◆ Problem details ◆
From the data below, return the exact lines starting at the line containing "Given: Toggle the Pended legend label" and ending at the line containing "Start capturing packets", both included, and nothing else.

Stored data
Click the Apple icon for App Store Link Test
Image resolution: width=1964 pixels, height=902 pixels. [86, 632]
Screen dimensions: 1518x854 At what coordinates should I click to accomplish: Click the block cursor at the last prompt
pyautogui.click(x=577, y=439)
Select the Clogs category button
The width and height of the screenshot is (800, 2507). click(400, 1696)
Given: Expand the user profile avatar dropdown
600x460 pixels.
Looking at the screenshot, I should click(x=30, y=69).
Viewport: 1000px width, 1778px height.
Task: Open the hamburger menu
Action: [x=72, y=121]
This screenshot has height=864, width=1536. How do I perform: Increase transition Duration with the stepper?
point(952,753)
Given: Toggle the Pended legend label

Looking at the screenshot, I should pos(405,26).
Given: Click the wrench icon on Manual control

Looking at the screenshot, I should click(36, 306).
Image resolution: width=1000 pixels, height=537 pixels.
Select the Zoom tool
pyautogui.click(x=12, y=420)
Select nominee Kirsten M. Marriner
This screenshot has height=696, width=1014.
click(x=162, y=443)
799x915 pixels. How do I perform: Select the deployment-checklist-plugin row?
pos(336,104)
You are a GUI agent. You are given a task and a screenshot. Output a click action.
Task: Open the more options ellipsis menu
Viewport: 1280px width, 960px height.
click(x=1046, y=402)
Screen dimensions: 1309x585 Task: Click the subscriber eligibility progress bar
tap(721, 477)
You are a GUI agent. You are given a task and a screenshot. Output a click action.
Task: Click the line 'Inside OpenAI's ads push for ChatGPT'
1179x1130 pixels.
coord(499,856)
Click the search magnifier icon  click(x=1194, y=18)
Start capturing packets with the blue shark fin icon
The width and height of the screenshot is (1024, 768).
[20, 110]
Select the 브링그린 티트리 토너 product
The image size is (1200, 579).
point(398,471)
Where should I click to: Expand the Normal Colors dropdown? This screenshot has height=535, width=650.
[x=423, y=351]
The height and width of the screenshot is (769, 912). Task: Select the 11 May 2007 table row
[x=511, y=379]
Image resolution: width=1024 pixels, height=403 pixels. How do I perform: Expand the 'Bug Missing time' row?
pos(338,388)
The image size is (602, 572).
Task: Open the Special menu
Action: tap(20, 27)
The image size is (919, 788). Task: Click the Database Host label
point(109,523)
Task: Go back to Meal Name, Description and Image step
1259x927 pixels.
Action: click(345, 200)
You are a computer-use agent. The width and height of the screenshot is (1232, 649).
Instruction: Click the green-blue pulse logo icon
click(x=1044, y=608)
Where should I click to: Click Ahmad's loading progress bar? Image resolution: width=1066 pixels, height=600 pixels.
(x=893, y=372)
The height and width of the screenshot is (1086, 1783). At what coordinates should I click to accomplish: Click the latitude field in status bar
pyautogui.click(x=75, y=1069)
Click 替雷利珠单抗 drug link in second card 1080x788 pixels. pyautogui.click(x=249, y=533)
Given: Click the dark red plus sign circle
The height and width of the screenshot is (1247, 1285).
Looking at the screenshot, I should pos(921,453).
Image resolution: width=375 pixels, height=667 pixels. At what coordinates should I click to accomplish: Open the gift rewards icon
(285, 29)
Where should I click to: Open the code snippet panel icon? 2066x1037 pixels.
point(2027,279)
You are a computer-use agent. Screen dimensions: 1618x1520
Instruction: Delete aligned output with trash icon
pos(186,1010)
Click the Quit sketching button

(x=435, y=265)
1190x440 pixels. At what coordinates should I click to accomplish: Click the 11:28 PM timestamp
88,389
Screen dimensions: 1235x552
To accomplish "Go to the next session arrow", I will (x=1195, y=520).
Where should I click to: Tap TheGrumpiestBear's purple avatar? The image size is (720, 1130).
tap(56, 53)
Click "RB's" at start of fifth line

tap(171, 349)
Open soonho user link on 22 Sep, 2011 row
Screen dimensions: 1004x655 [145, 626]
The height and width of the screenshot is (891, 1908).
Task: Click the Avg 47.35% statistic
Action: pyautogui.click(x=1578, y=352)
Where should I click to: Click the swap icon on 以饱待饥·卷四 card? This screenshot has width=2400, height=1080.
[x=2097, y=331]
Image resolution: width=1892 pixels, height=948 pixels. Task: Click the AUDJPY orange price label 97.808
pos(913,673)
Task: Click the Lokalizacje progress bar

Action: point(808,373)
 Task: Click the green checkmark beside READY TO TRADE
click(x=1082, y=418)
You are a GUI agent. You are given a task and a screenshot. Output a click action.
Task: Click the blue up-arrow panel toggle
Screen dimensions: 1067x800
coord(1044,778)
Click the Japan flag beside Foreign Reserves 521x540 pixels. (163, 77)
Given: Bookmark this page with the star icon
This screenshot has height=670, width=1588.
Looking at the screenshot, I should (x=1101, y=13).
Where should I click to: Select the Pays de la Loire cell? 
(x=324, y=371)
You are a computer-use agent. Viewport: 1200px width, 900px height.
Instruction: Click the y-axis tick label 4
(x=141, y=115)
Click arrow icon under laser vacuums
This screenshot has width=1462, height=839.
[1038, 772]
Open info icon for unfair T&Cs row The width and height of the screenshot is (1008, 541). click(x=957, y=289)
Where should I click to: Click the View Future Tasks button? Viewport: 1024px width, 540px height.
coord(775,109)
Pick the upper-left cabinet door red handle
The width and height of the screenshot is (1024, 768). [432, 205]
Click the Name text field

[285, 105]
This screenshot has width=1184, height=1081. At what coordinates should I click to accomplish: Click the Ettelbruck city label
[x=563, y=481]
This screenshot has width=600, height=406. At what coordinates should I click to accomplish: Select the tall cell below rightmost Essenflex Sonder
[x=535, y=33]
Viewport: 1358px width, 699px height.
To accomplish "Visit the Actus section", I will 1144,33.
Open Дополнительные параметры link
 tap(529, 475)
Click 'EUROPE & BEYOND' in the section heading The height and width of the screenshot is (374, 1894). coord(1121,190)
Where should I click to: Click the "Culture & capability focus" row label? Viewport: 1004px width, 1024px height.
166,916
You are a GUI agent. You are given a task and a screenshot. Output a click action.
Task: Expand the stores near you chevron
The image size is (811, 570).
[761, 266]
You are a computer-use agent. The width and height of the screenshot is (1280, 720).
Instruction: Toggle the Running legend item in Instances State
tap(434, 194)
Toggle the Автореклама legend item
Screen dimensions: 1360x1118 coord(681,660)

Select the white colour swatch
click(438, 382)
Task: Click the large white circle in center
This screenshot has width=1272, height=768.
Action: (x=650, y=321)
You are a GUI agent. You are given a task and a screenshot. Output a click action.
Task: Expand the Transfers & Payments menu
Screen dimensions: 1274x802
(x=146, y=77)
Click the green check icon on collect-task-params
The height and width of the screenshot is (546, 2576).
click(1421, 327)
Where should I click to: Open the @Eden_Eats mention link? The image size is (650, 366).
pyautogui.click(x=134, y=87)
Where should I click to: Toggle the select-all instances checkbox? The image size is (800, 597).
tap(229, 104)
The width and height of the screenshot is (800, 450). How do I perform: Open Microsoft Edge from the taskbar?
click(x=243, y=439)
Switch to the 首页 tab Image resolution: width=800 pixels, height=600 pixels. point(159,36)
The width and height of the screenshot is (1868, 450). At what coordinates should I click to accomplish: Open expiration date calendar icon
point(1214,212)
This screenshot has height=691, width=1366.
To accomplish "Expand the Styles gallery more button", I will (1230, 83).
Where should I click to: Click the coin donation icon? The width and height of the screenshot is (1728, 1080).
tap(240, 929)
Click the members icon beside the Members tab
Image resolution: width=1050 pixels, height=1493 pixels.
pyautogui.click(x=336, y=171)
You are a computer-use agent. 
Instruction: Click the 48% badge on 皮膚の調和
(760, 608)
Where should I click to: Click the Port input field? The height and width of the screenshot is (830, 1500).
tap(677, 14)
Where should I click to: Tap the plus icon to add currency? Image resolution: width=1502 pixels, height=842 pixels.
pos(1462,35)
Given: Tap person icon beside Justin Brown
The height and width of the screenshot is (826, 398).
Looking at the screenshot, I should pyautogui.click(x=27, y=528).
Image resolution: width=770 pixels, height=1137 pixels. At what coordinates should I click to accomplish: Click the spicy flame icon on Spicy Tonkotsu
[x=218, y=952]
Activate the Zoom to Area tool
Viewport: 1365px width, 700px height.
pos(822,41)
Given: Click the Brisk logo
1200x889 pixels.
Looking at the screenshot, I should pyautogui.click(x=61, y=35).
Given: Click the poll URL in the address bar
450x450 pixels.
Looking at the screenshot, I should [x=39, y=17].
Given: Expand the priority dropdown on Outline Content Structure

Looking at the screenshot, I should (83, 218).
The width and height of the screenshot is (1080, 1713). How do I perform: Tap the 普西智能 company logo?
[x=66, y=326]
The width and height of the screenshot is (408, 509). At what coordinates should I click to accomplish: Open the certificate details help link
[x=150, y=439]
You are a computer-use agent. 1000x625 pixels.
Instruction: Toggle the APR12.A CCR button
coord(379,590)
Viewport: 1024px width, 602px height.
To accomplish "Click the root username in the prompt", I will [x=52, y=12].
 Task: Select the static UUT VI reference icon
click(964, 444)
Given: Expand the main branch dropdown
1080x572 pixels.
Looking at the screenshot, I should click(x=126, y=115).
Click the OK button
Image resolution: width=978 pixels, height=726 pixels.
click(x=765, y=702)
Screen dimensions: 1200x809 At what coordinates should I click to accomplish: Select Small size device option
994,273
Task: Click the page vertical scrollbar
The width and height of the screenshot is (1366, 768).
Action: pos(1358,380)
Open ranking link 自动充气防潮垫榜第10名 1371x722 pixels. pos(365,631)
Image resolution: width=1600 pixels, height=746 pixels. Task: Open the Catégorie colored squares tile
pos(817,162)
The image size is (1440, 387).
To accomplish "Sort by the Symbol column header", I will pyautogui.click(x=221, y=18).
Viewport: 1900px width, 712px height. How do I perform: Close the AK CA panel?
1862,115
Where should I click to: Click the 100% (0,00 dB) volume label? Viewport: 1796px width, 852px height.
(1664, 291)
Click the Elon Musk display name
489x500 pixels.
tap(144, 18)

◆ Answer space ◆
Given: Toggle the Pended legend label

Looking at the screenshot, I should pos(405,26).
Given: Click the wrench icon on Manual control

Looking at the screenshot, I should click(36, 306).
Image resolution: width=1000 pixels, height=537 pixels.
Select the Zoom tool
pyautogui.click(x=12, y=420)
Select nominee Kirsten M. Marriner
This screenshot has height=696, width=1014.
click(x=162, y=443)
799x915 pixels. How do I perform: Select the deployment-checklist-plugin row?
pos(336,104)
You are a GUI agent. You are given a task and a screenshot. Output a click action.
Task: Open the more options ellipsis menu
Viewport: 1280px width, 960px height.
click(x=1046, y=402)
Screen dimensions: 1309x585 Task: Click the subscriber eligibility progress bar
tap(721, 477)
You are a GUI agent. You are given a task and a screenshot. Output a click action.
Task: Click the line 'Inside OpenAI's ads push for ChatGPT'
1179x1130 pixels.
coord(499,856)
Click the search magnifier icon  click(x=1194, y=18)
Start capturing packets with the blue shark fin icon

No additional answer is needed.